By default, the default one is used. You can specify another using the SELENIUM_WEBDRIVER environment variable:

SELENIUM_WEBDRIVER=chrome python manage.py test

Running a headless browser

It can be very useful to run the selenium tests with a headless browser, that is, in an invisible browser window. For one thing, it is much faster. There are also other use cases. This can be done on operating systems supporting xvfb. Install xvfb and pyvirtualdisplay; for example:

apt-get install xvfb
pip install pyvirtualdisplay

Add this to your settings.py:

if os.environ.get('SELENIUM_HEADLESS', None):
    from pyvirtualdisplay import Display
    display = Display(visible=0, size=(1024,768))
    display.start()
    import atexit
    atexit.register(lambda: display.stop())

Then run the tests like this:

SELENIUM_HEADLESS=True python manage.py test

Reference

The selenium object

from django_selenium_clean import selenium

Technically, selenium is a wrapper around the selenium driver.
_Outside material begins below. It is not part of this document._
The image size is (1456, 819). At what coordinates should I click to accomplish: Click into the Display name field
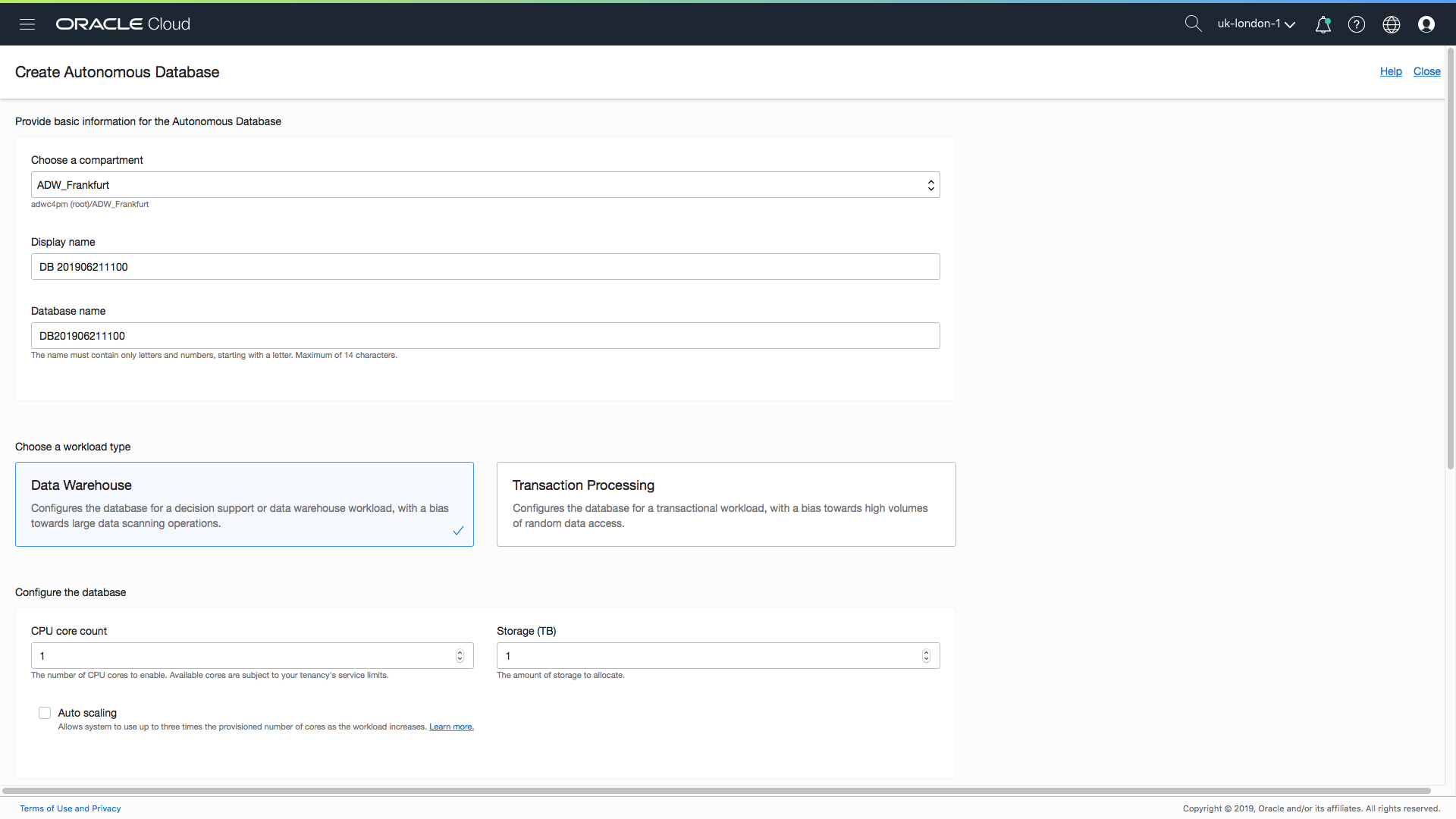485,267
In practice, you can think about it as the browser, or as the equivalent of Django’s test client. It has all selenium driver attributes and methods, but you will mostly use get(). It also has the following additional methods:

  • selenium.login(**credentials)`, `selenium.logout()

    Similar to the Django test client login() and logout() methods. login() returns True if login is possible; False if the provided credentials are incorrect, or the user is inactive, or if the sessions framework is not available.
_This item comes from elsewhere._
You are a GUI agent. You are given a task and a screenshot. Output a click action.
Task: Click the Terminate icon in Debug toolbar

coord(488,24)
  • selenium.wait_until_n_windows(n, timeout=2)

    Useful when a Javascript action has caused the browser to open another window. The typical usage is this:

    button_that_will_open_a_second_window.click()
    selenium.wait_until_n_windows(n=2, timeout=10)
    windows = selenium.window_handles
    selenium.switch_to_window(windows[1])
    # continue testing

    If the timeout (in seconds) elapses and the number of browser windows never becomes n, an AssertionError is raised.

SeleniumTestCase objects

from django_selenium_clean import SeleniumTestCase

SeleniumTestCase is the same as Django’s StaticLiveServerTestCase but it adds a little bit of Selenium functionality. Derive your Selenium tests from this class instead of StaticLiveServerTestCase.

PageElement objects

from django_selenium_clean import PageElement

PageElement is a lazy wrapper around WebElement; it has all its properties and methods. It is initialized with a locator, but the element is not actually located until needed. In addition to WebElement properties and methods, it has these:

  • PageElement.exists(): Returns True if the element can be located.

  • PageElement.wait_until_exists(timeout=10)

    PageElement.wait_until_not_exists(timeout=10)

    PageElement.wait_until_is_displayed(timeout=10)

    PageElement.wait_until_is_not_displayed(timeout=10)

    PageElement.wait_until_contains(text, timeout=10)

    PageElement.wait_until_not_contains(text, timeout=10)

    What these methods do should be self-explanatory from their name. The ones ending in contains refer to whether the element contains the specified text. The methods raise an exception if there is a timeout.

License

Licensed under the BSD 3-clause license; see LICENSE.txt for details.